--- BEGIN ---
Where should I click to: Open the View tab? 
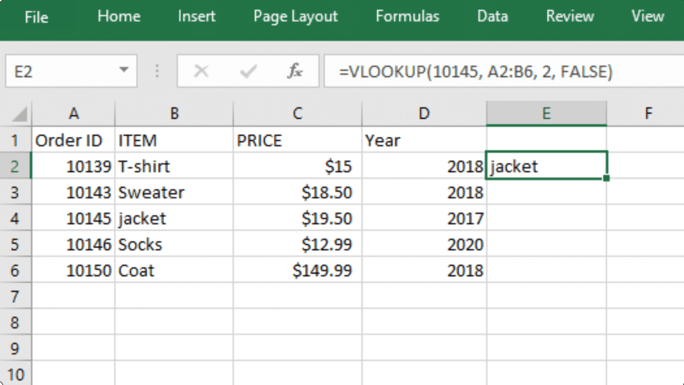coord(647,17)
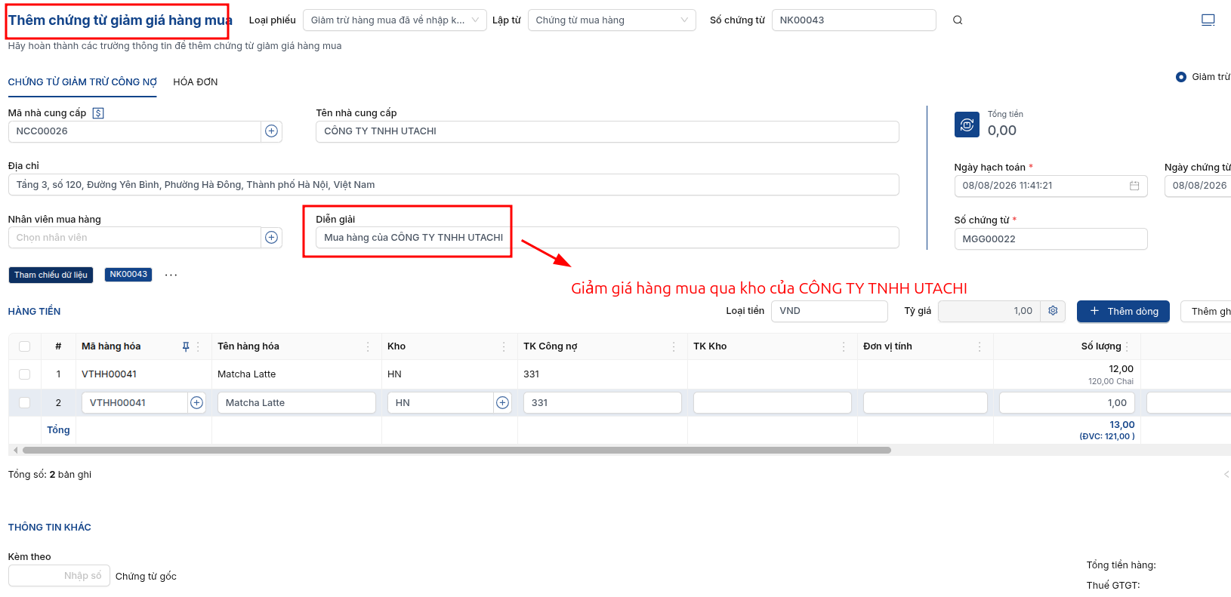Open the three-dot menu after NK00043 tag
This screenshot has width=1231, height=597.
[x=171, y=275]
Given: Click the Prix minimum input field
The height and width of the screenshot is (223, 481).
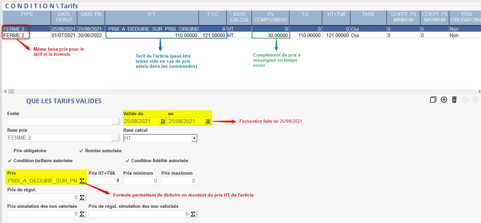Looking at the screenshot, I should 141,181.
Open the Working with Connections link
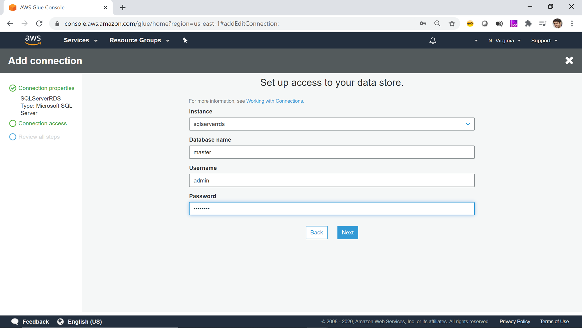582x328 pixels. click(274, 101)
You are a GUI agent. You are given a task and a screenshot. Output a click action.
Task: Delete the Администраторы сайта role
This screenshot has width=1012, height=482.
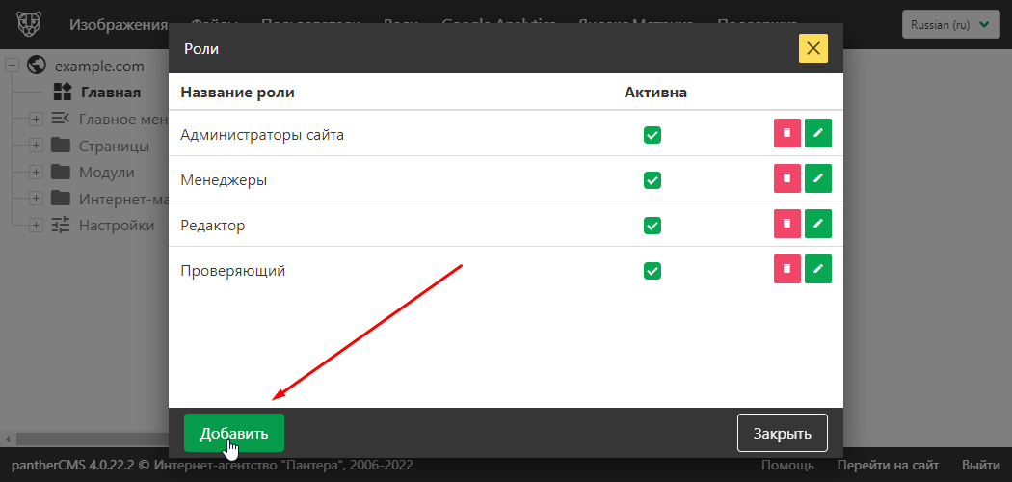pos(787,134)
--- END ---
Requirement: Repeat all of the material above word for word, leaving out the pictures.

Solution:
Where should I click to: Open the View tab? 
coord(647,17)
Open the three-dot menu after NK00043 tag
This screenshot has width=1231, height=597.
[x=171, y=275]
Given: Click the Prix minimum input field
The height and width of the screenshot is (223, 481).
Looking at the screenshot, I should 141,181.
Open the Working with Connections link
582x328 pixels. click(274, 101)
You are a GUI agent. You are given a task and a screenshot. Output a click action.
Task: Delete the Администраторы сайта role
This screenshot has width=1012, height=482.
pos(787,134)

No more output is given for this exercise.